Elmaddin Mammadov

Personal information
- Full name: Məmmədov Elməddin Azad oğlu
- Date of birth: October 9, 1995 (age 30)
- Place of birth: Baku, Azerbaijan
- Height: 1.92 m (6 ft 4 in)
- Position: Goalkeeper

Team information
- Current team: T.C. Sports Club
- Number: 1

Youth career
- -2013: AZAL PFK

Senior career*
- Years: Team / Apps / (Gls)
- 2013-2014: AZAL PFK-2
- 2015: FK Baku
- 2015–2017: Zira FK
- 2017: FC Alga Bishkek / 8 / (0)
- 2017–2018: Sabah FK / 1 / (0)
- 2018–2019: FC Tskhinvali / 8 / (0)
- 2019–2020: St. Andrews / 1 / (0)
- 2020–: TC Sports Club / 9 / (0)

International career
- 2010: Azerbaijan U15
- 2012: Azerbaijan U17
- 2013: Azerbaijan U19 / 3 / (1)
- Azerbaijan U21

= Elmaddin Mammadov =

Azerbaijani footballer (born 1995)

Elmaddin Mammadov (Elməddin Məmmədov; born on 9 October 1995), is an Azerbaijani footballer who plays as a goalkeeper for TC Sports Club in the Dhivehi Premier League. He defended the colors of the youth (up to 15, 17 and up to 19 years old) and youth teams of Azerbaijan.

==Biography==
Elmaddin Mammadov was born on October 9, 1995, in Baku.
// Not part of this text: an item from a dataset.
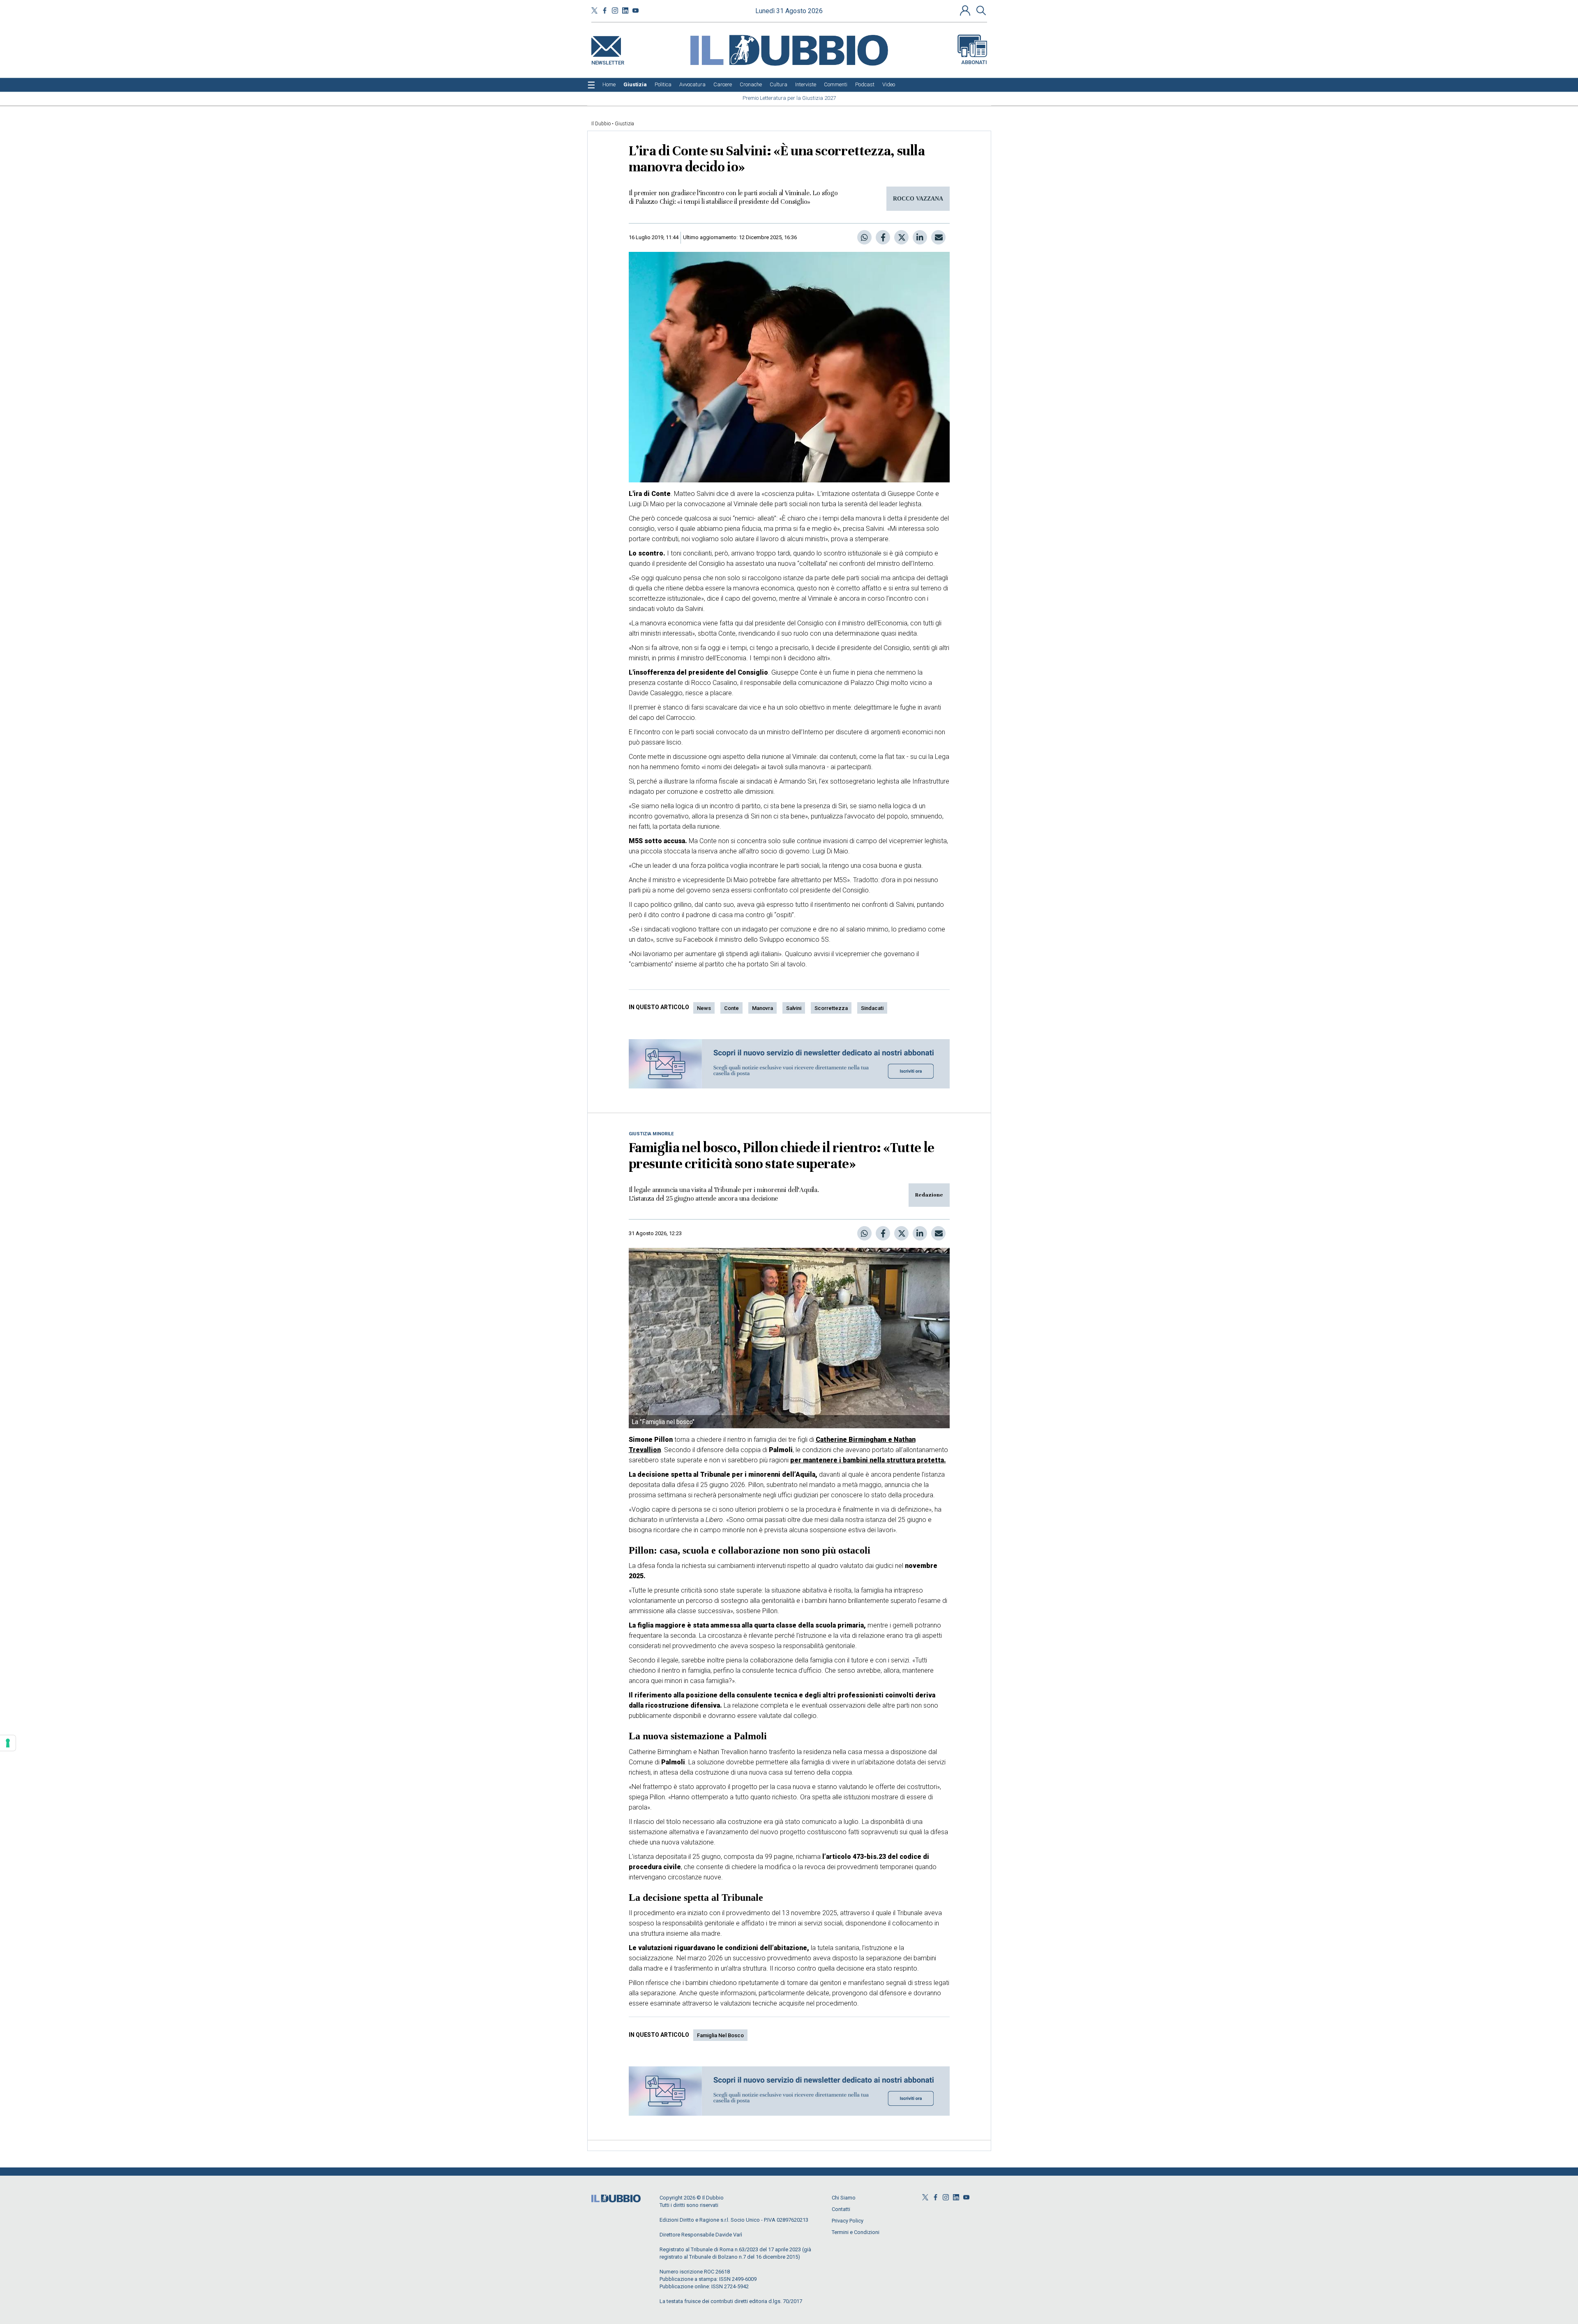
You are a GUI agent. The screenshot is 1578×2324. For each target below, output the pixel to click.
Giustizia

In 2003-2014 he studied at the secondary school No. 247 in Baku.

==Career==
===Club career===
====Early career====
He started playing football at the age of 9, in the children's football school of the AZAL club, of which he is a pupil.
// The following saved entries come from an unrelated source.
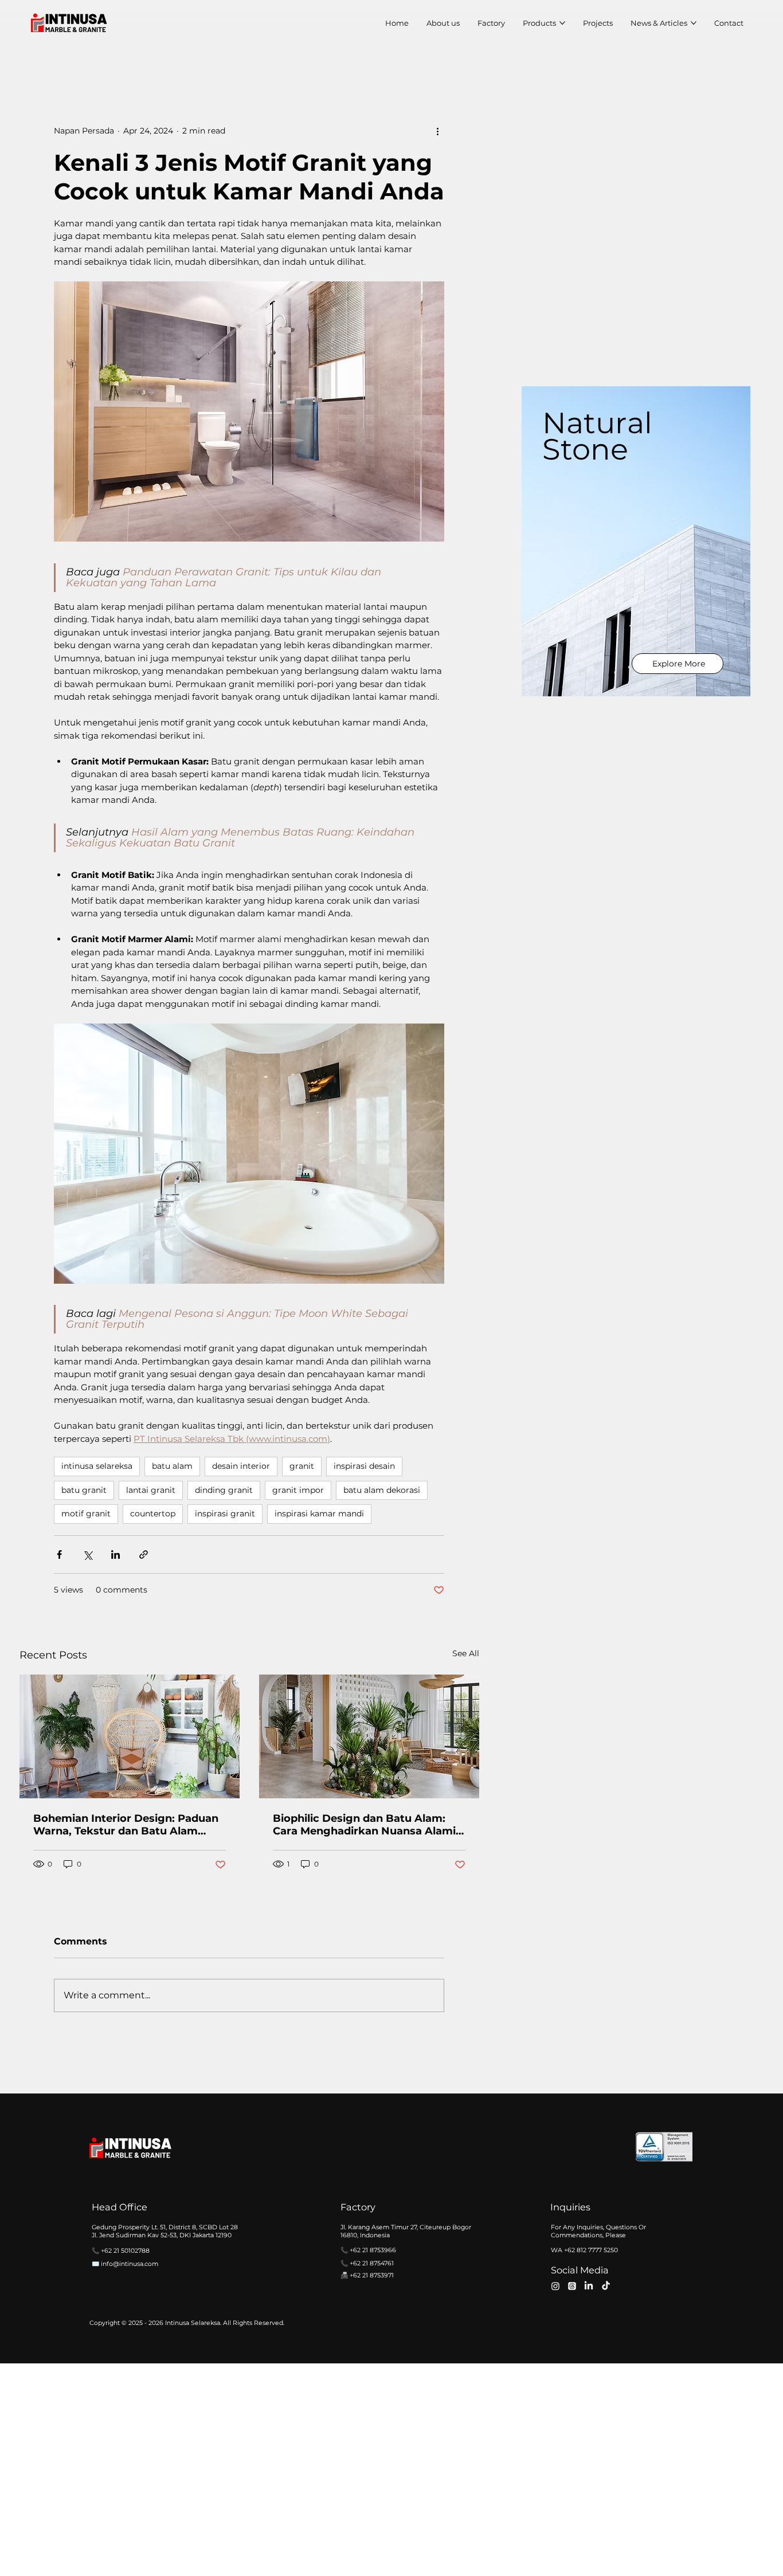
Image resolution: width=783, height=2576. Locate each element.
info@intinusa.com (129, 2264)
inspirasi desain (364, 1466)
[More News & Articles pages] (693, 23)
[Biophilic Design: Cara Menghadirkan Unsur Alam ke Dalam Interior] (369, 1736)
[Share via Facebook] (59, 1554)
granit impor (298, 1490)
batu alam (172, 1466)
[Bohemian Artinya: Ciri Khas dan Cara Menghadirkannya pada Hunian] (129, 1736)
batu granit (84, 1490)
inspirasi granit (225, 1513)
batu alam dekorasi (381, 1490)
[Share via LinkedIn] (115, 1554)
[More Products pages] (562, 23)
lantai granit (150, 1490)
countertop (152, 1513)
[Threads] (572, 2286)
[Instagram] (555, 2286)
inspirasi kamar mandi (319, 1513)
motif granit (86, 1513)
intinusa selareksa (96, 1466)
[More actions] (437, 131)
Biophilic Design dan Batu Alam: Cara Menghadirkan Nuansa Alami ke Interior (364, 1824)
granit (301, 1466)
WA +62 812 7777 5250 (584, 2250)
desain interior (241, 1466)
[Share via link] (143, 1554)
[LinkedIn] (589, 2286)
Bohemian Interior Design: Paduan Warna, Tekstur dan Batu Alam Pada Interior (125, 1824)
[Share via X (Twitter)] (87, 1554)
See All (465, 1653)
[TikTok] (606, 2286)
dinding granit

====Professional career====
=====AZAL=====
He began his professional career as a football player in the reserve squad of FC AZAL in 2011.

=====Alga Bishkek=====
In 2016–2017, for the first time in his career, he became a legionnaire. By signing an annual contract with the club of the Premier League of Kyrgyzstan - "Alga" FC. He also played one game in the Kyrgyzstan Cup.

=====Tskhinvali=====
In the 2018–2019 season, he spent one season in the club of the first Georgian league - "Tskhinvali". He played 8 games in the championship. He also played one game in the Georgian Cup.

=====St. Andrews=====
In 2019-2020 for 4 months he played in the St. Andrews F.C. in the top division of the championship of Malta.

=====TC Sports Club=====
In 2020, Mammadov signed for Maldivian side TC Sports Club.
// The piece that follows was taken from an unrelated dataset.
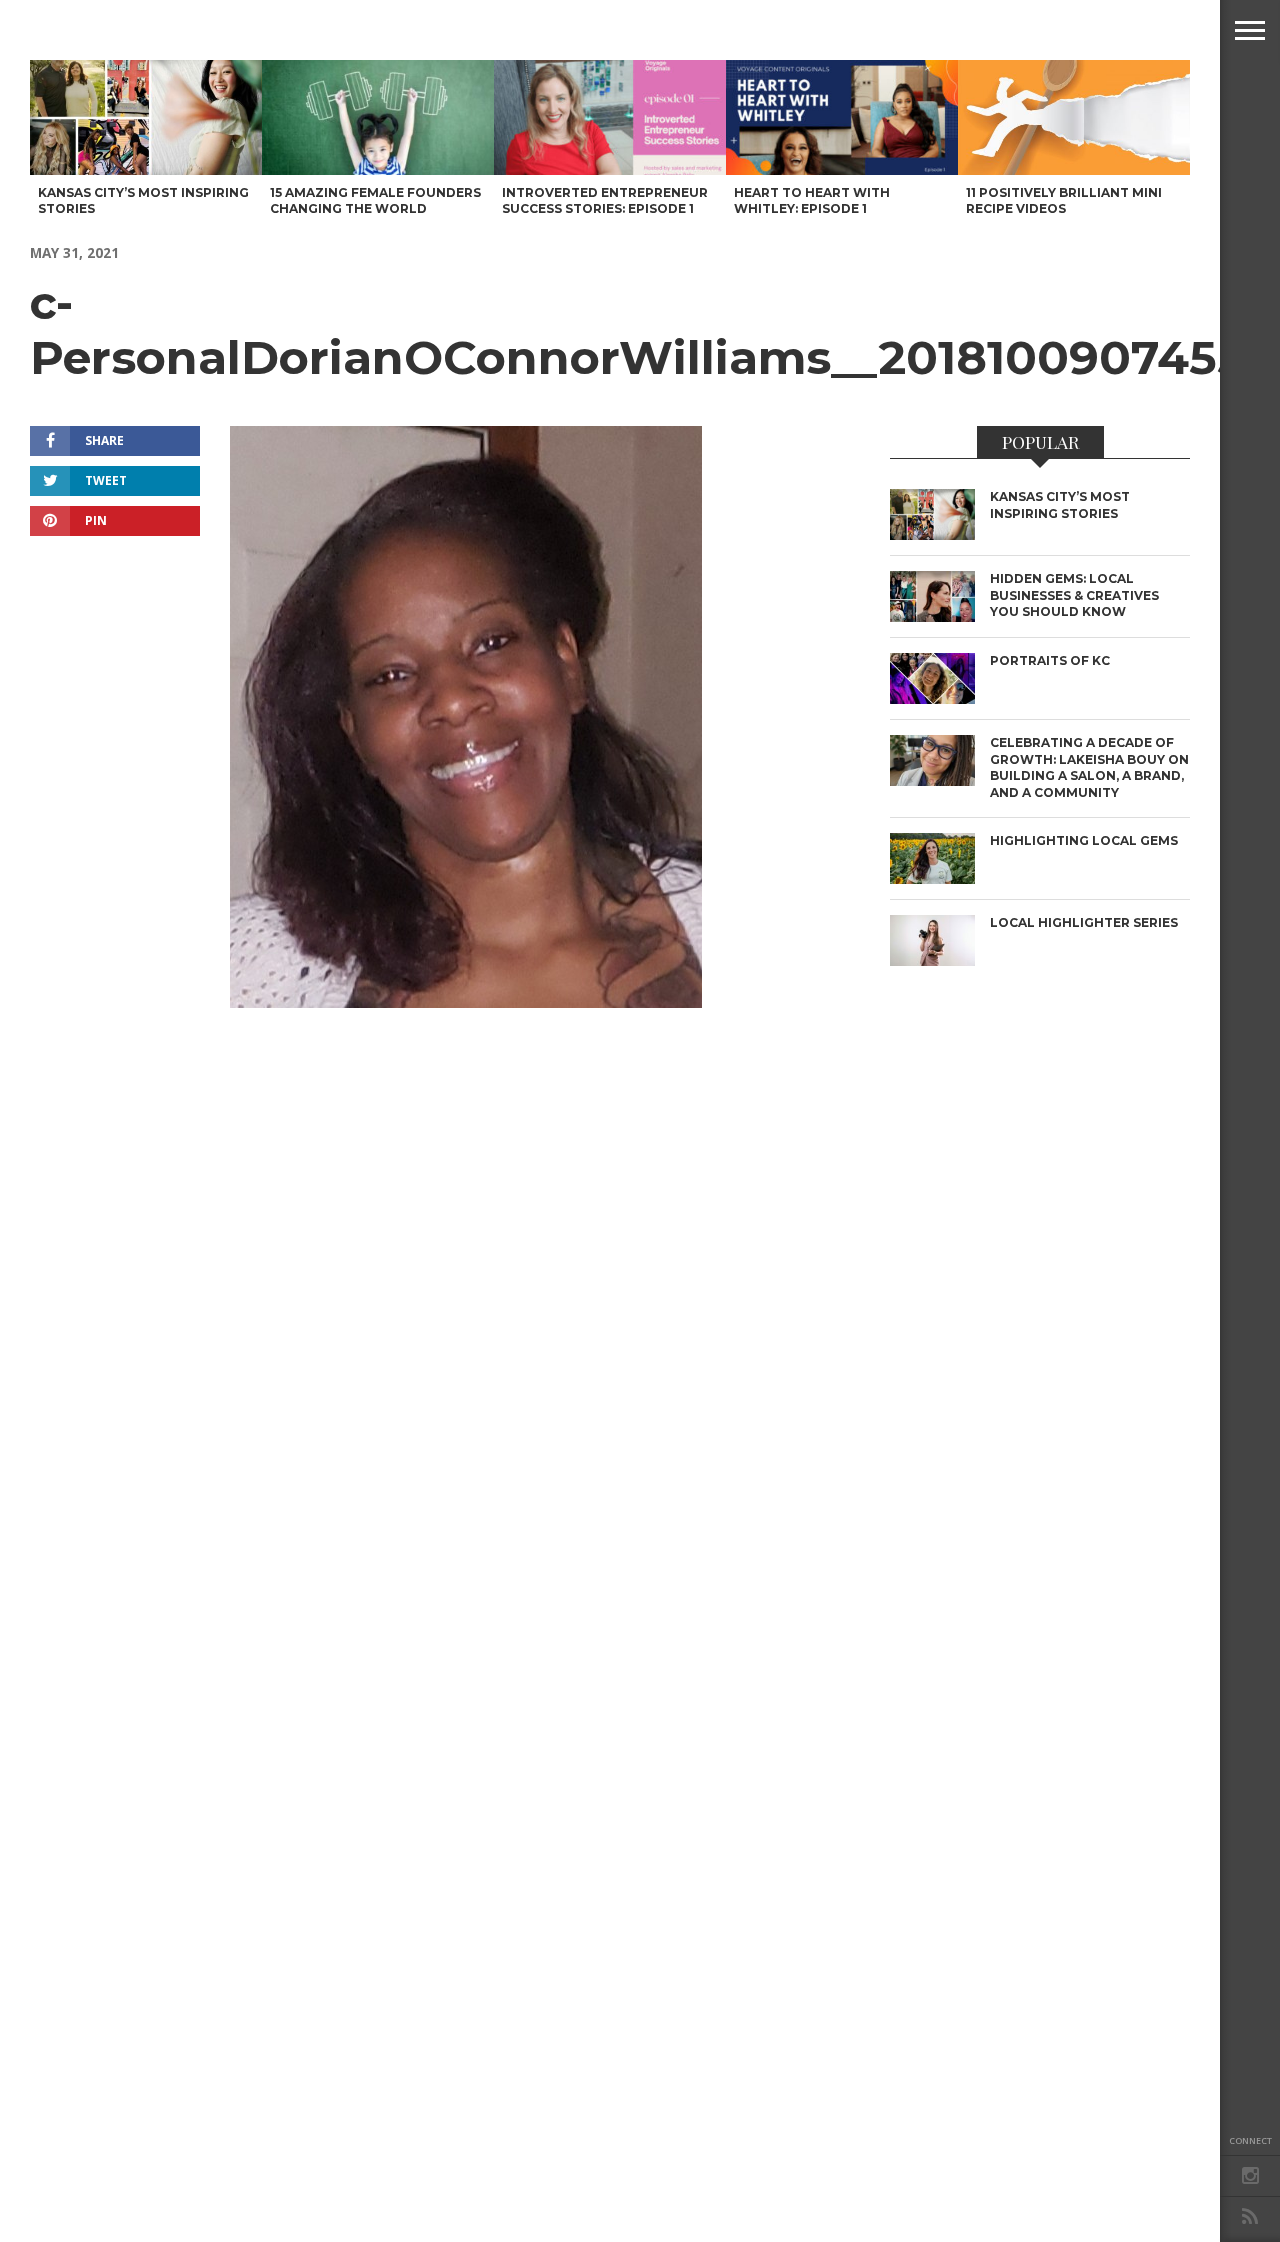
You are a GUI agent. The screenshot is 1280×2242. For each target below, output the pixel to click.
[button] (1250, 30)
===International career===
He has experience in playing for the youth teams of Azerbaijan under 15, 17 and 19 years old, as well as for the youth team of Azerbaijan under 21 years old.

====U-19====
He made his debut in the Azerbaijan youth team U19 on March 22, 2013, in a friendly match against the Estonian youth team U17. He played all 90 minutes of the match on the field.